Post Election Innovation

recycled election posters4

Like it or not, election posters are part of our lives. Whether it’s Local, General, European, Referendum or Presidential Elections, the one constant is the thousands upon thousands of posters that appear quickly but linger for weeks, and sometimes months, after the vote has been decided.

These large pieces of flat plastic are often stored by candidates for further use but more usually they get processed and recycled. Most are handed over to Dublin City Council, who melt them and turn them into pellets to be reused in such things as garden furniture and wheelie bins.

But what of the strays? Although there are hefty fines for candidates whose posters end up as litter, the ones that get away in the clearing-up process often end up lying around front gardens, alleyways and ditches all over the country. However, more and more people are now seeing this as an opportunity.

Individuals and groups all over the country have found new and interesting uses for them, and many are now receiving posters directly from the candidates or simply going out and gathering up what they can find. The Fourth Dodder Sea Scouts are one such group. NewsFour spoke to scout leader Geraldine Smith about what they do with the posters.

“They’re really useful for us; we have an organic garden and use cut-up posters as borders and for markings in the beds,” says Smith. The FDSS also use the posters as supports for netting, and even lined the shelves of their greenhouse with them.

The main reason they wanted them was to make a massive cash saving on their 80th anniversary celebrations. Smith tells NewsFour that, “amongst other things, we’re putting on an exhibition of photographs and memorabilia for it; we need to mount the pictures and other items, and to buy the mounting board to do it would have cost us a small fortune. The posters are perfect, and the candidates were only too happy to give them to us.” The exhibition ran from the 16th to the 31st July in the Sea Scout Den, Derrynane Gardens, Ringsend.

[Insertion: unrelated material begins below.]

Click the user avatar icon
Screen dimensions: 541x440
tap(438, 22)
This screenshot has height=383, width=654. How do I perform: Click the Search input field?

James O’Brien of Donnybrook found an ingenious use for the posters; he spent the week leading up to the last election picking up any posters he could find, and is now using them as durable and replaceable flooring in his garage and garden shed. He tells NewsFour, “I work on my car in the garage, and the concrete floor was near ruined with oil and grease. I’d looked into buying something that would last, as cardboard gets destroyed too quickly. It was my 11 year old son Pascal who had the idea to use the posters.”

O’Brien found them ideal for this purpose, and tells us they were easy to cut and thus fit around his existing cabinets, so there was no need to clear out the spaces completely; he simply stuck them together from underneath with strong carpet tape, and has a whole stack of them set aside as replacement panels. “They saved me a good few hundred and I felt like I was doing my bit by collecting them.”

One very inventive person also using the posters is 17 year old Oisin Carr from Sandymount, who is using them to build a garden shed. “I had a friend who was the son of a TD who was retiring at the time, four to five years ago, and we thought we’d be able to use his old election posters to make whatever, which at the time was going to be a giant fort in his garden,” he says. “Unfortunately, we never got our hands on the posters, but the designs I had were in the back of my head somewhere. Seeing some posters at a recycling plant recently reminded me, and the designs for a fort turned into this kind of outdoor room”.

Carr, who is considering careers in mechanical engineering or game development, already has advanced plans for the structure, and says he will be building a prototype soon. When asked about other ideas for reusing this abundant resource he tells us, “I was looking at how chairs or tables could be made out of them, but really they’re not easy to work with.

A dog kennel was another idea. The main problem is they’re strong in only one direction, and very hard to cut in the other direction. Really, what interests me is being able to work on different problems every day. I could never work somewhere where you do the same things year in year out”.

So the next time there’s an election, we can start seeing the dreaded post-election posters as materials for something useful, rather than merely eyesores and litter. As James O’Brien says, “If more of us picked them up there’d be less of them lying around.”

Pictured above and below: Some innovative uses for old posters.